Oggi la tavola di Casa Sgarra è più elegante che mai. Ai piatti di Del Monaco si affiancano anche i tumbler creati su misura per i tre fratelli andriesi. Ogni decorazione rappresenta un carattere: le linee per Riccardo, i quadrati per Roberto e l’estroso rombo per Felice. Alla termine dell’esperienza gastronomica, il fine pasto è servito nei calici fiorati di Nonna Maria.
Felice Sgarra, quanto conta il piatto in cui si mangia?
Il piatto è parte vitale dell’ingrediente stesso perché deve parlare di un territorio, ma soprattutto deve argomentare la visione di quello che abbiamo nel piatto
Chi è l’artista che ha realizzato le ceramiche originali per Casa Sgarra?

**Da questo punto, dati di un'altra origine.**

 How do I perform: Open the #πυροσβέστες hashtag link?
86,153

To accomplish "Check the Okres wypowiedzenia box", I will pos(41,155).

Vincenzo Del Monaco. Ci siamo incontrati da Identità Golose. L’idea di avere un piatto d’artista, con la materia pura all’esterno e i bordi spezzettati, è un modo per raccontare la nostra Puglia: un territorio che non è da fatto da giardini precisi, ma da monti, colline e muretti a secco
Com’è stato lavorare con lui, come si è svolto il processo creativo?

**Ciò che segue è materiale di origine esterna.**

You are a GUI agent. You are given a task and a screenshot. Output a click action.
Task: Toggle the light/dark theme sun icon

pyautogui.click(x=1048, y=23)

Vincenzo aveva una lampada a forma di fico. Mi sono innamorato di quella forma e gli ho chiesto di realizzare un piatto partendo da questa riproduzione di un frutto caro alla nostra terra. Porcellana di Limoges materica fuori, smaltata dentro per un piatto imperfetto, artigianale. Io nasco dalla terra. Ricordo quando si andava a raccogliere i pomodorini in campagna, anche loro uno diverso dall’altro, come questi piatti. È questa l’immagine che ho voluto restituire sulla mia tavola.
Quando usi questi due piatti materici?
Li trovo molto adatti per il pesce, per il vegetale e per la carne.

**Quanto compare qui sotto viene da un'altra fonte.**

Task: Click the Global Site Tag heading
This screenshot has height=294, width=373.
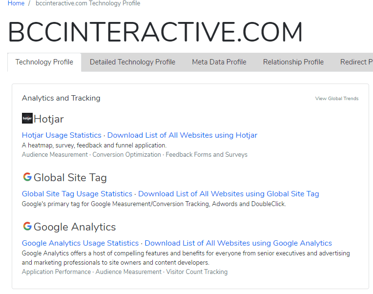Action: [70, 178]
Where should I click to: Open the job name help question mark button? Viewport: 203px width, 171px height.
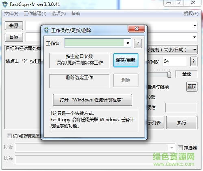coord(138,44)
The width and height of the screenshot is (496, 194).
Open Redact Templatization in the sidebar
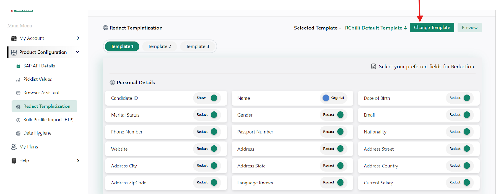click(x=47, y=106)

Qual è la criticità legata a questi piatti?
Lo stazionamento. Sono più fragili quindi c’è bisogno di spazio per conservarli, ma anche per gestirli durante il servizio.
Non possiamo impilarli. Noi, con quaranta coperti, riusciamo a farlo.
Le ceramiche hanno influenzato la composizione materica dei tuoi piatti?
Assolutamente sì. L’impiattamento non nasce dal “cosa ci metto”. Vedo il piatto, poi prendo degli ingredienti e provo. La ceramica deve poter parlare del mio territorio. Poi, all’interno, posso metterci anche cibi che vengono dall’altra parte dell’oceano, ma deve comunque inserirsi nel mio contesto territoriale. Noi oggi non dobbiamo inventare, ma coltivare, soprattutto la tradizione, il che vuol dire portare avanti un processo storico, che renda omaggio al futuro della nostra terra.
Cibo e ceramica vanno di pari passo da sempre: qual è l’aspetto di questa materia che ti affascina di più?
Quando abbiamo iniziato a lavorare questi piatti, prima ho visto il blocco e lì ho pensato: “possiamo farci qualunque cosa”. Cercavo la mia forma, che fosse mia e basta, sartoriale. E l’ho trovata nel laboratorio di Vincenzo Del Monaco.